** START **

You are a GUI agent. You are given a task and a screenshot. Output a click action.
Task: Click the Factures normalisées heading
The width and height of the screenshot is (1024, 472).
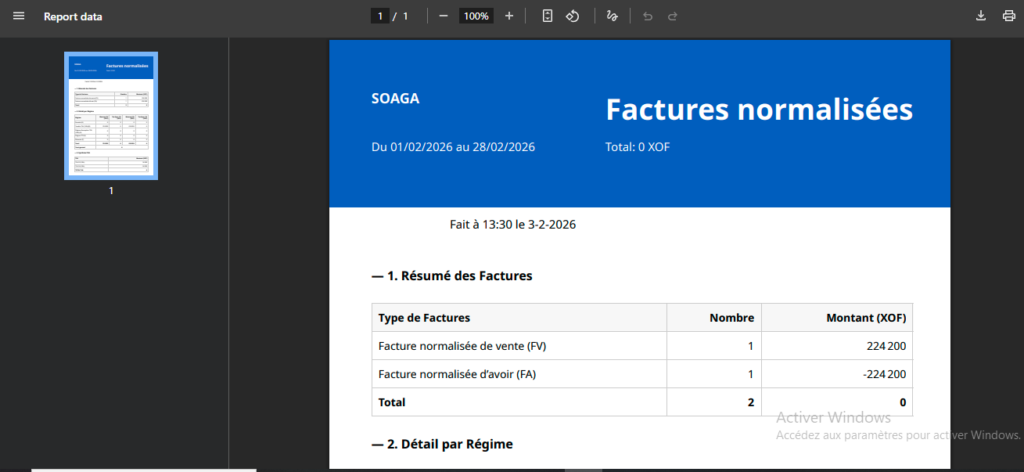(x=758, y=109)
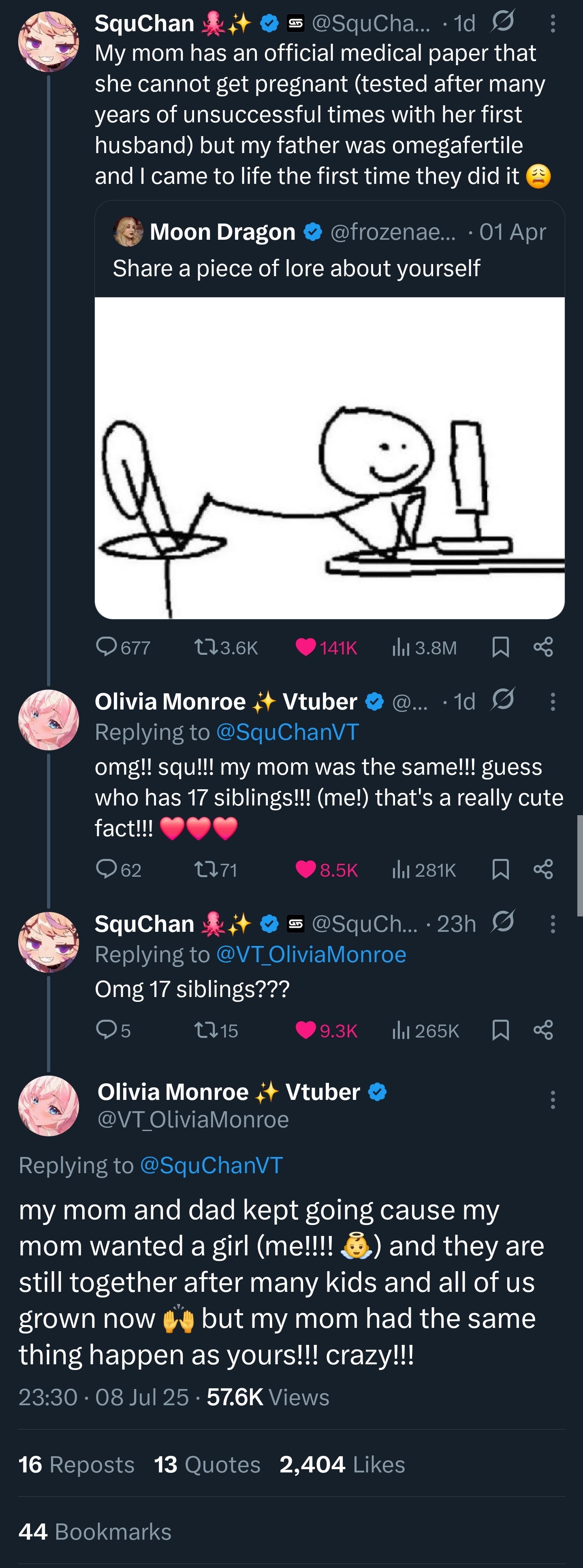This screenshot has width=583, height=1568.
Task: Like SquChan's quote tweet with 141K likes
Action: point(305,647)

** END **

▶ **JOB**: Return every line of the material above word for word, leaving out the pictures.

▶ **RESPONSE TO THIS TASK**:
You are a GUI agent. You are given a task and a screenshot. Output a click action.
Task: Click the Factures normalisées heading
The width and height of the screenshot is (1024, 472).
(x=758, y=109)
This screenshot has width=583, height=1568.
Task: Like SquChan's quote tweet with 141K likes
Action: point(305,647)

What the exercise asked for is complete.